The baron became increasingly incoherent. His hands started shaking, he began gasping and suddenly he toppled from his horse.

I didn't know if this was a heart attack or a stroke, but it looked to me that he was in bad need of CPR.

"I'd better go see what I can do for him," I said as I signaled Anna forward.

"Stay back here you fool!" Sir Miesko shouted, but I ignored him.

Besides basic humanitarian considerations, my thought was that if I could do Baron Jaraslav a real service, like saving his life, maybe he and Sir Stefan might not hate me as much. Okay, so it was a dumb idea.

We sprinted to where the baron had fallen. I pulled my gauntlets off as I leaped to the ground and told Anna to go back to the line. I didn't want her to interpret some movement by the baron as an attack on me.

I tilted the baron's head back, cleared the tongue and checked his breathing. There wasn't any! I started giving mouth-to-mouth resuscitation as I checked frantically for a pulse. A lot of shouting was going on but I ignored it. I couldn't find a pulse but that didn't mean much, since I couldn't get at most of him what with his armor and all. I started pumping his heart. to be on the safe side, a thing that would have been impossible in my plate armor, but was easy enough with the baron's gold-washed chain mail.

Then I took a blow to the side of the head that might have killed me if it hadn't been for my new helmet. It didn't much hurt me, but the force of it, transmitted through my collar ring to my chest and back plates, was enough to send me sprawling.

"Stay away from my father, you filthy witch!" Sir Stefan shouted, sword in hand.

"You Stupid John!" I swore at him. "He's having a heart attack! Without CPR he's going to die!"

I started to move back to the baron. Sir Stefan swung again, only to have his blade parried by Count Lambert's.

"STOP! Both of you!" Count Lambert shouted. "Dog's blood! You have both dishonored yourselves! Sir Conrad, I told you to stay in the line! Get back there, damn you! Sir Stefan, you have drawn steel during a peace parley, a hanging offense anywhere!"

"My lord," I said, "his heart and breathing have stopped! If I don't-"

"If his heart's stopped, then he's dead! Get back to the line or I'll put this sword in your face!"

I could see that Count Lambert meant it, and the baron was probably really dead by this time anyway. I retrieved my gauntlets.

"Yes, my lord."

As I walked back to the line, Count Lambert gave Sir Stefan a chewing out the likes of which I hadn't heard since boot camp.

Maybe I should have just left things alone, but then Sir Stefan would probably have blamed his father's death on my "witchcraft" in any event. It was worth a try, I suppose. I certainly shouldn't have called him a Stupid John. The swear words in one language often don't translate well into another, but that particular phrase is a deadly insult and fighting words in Polish.

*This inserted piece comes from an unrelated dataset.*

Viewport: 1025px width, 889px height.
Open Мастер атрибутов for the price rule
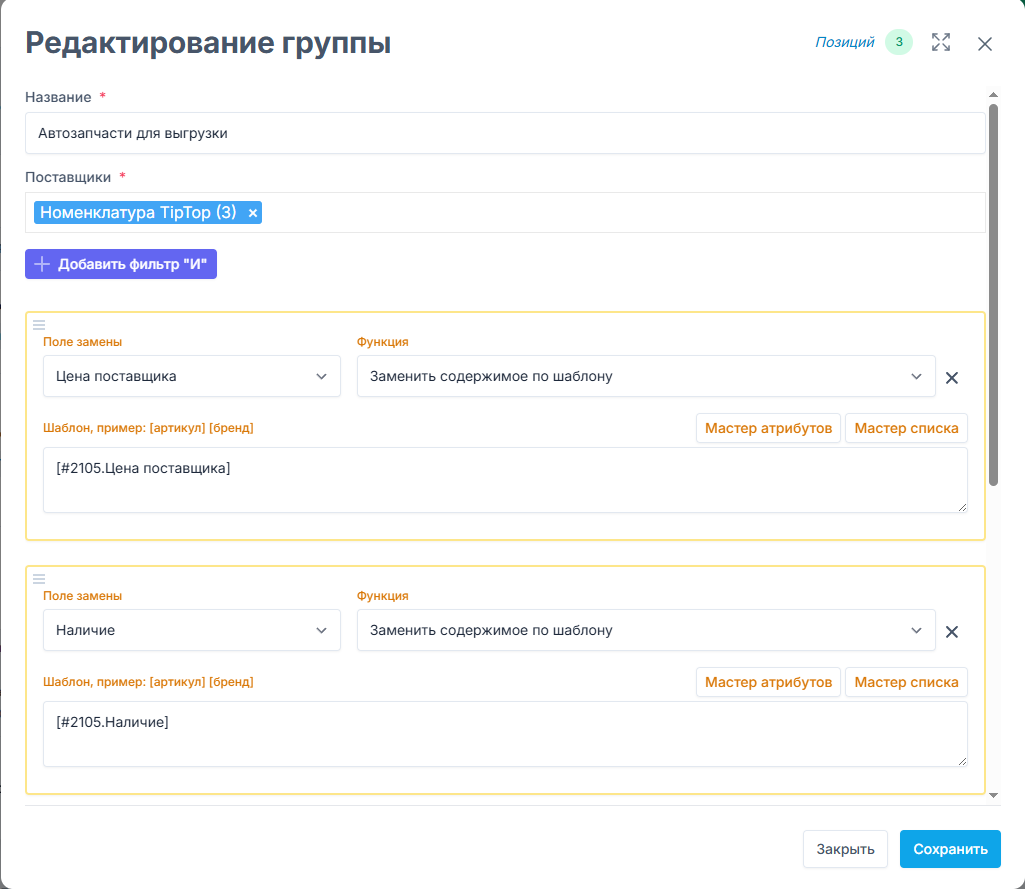click(768, 428)
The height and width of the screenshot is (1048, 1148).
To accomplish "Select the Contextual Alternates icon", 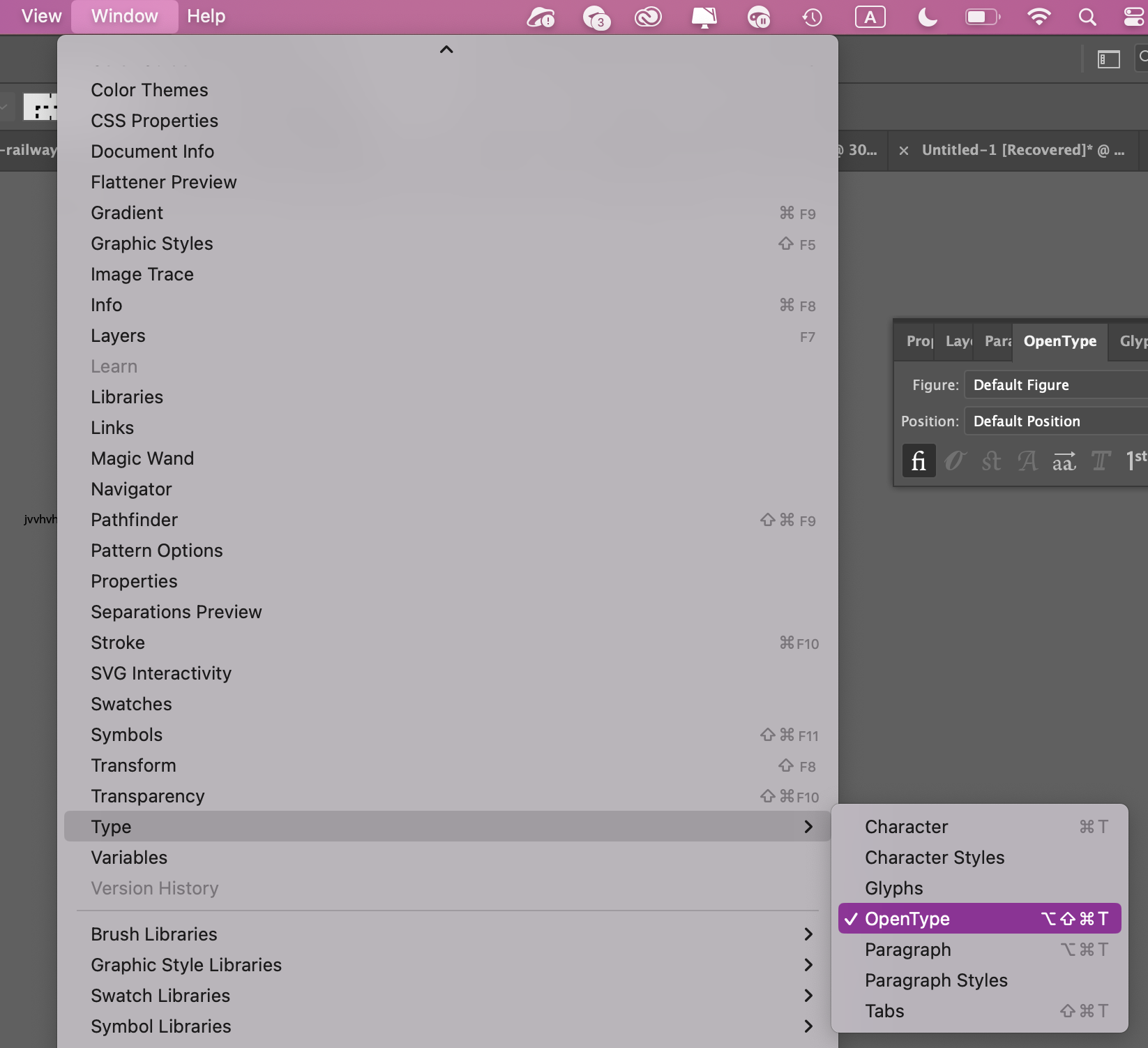I will coord(956,461).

"You're a damn fool," Sir Miesko said as I got back and mounted Anna. "If ever a man's foul words stuck in his throat and killed him, it was Baron Jaraslav's. It looked like a sure Act of God! But when you ran out there, you took everybody's mind off of what had just happened. This sorry mess could have ended right there, but now it's still bobbing afloat. It could still end with fifty good men dead!"

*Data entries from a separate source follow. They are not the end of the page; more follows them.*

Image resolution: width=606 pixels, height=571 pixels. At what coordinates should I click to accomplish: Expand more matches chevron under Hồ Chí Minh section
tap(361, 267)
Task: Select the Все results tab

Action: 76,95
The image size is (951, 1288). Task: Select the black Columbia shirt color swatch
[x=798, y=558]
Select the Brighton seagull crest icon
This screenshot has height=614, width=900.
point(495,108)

"Yeah, I guess I screwed it up," I said.

But the parley went on for another half hour, and we couldn't hear a thing of what was said. Then something happened. Count Lambert and Sir Stefan turned and faced the sun, raised their right arms to it and Sir Stefan swore fealty to Count Lambert.

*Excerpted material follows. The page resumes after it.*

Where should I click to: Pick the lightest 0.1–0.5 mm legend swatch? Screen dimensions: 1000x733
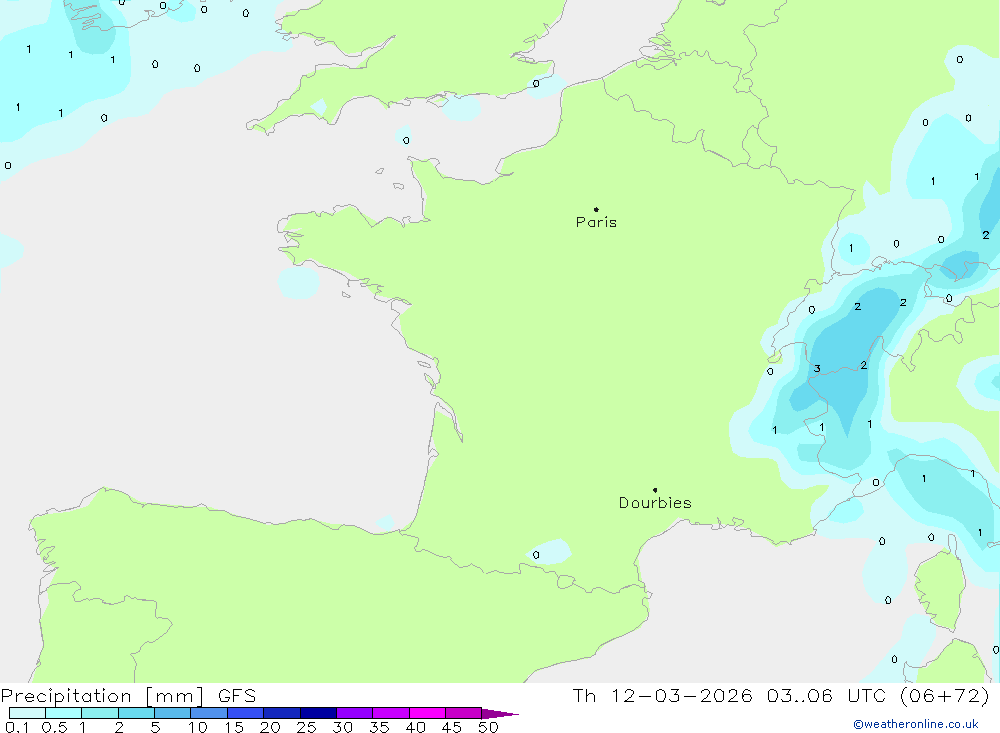pos(27,713)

Count Lambert and his barons came back to us and he addressed those of us in the line.

"This matter is ended! Baron Jaraslav is dead! Baron Stefan has sworn fealty to me and will obey me as all of you have done this day! I thank you all for coming as was your duty, but now you may disperse and go home! I will see many of you in a week at the Great Hunt' For the rest of you, good hunting!"

And so we left, and soon there was no one left on the field but the dead baron and Baron Stefan, standing over his father's body.

It all worked out as best as could be expected. Having Stefan instead of his father for a neighbor wasn't much of an improvement, but Count Lambert could hardly have interfered with the right of inheritance. His own lofty position was based on that very same right.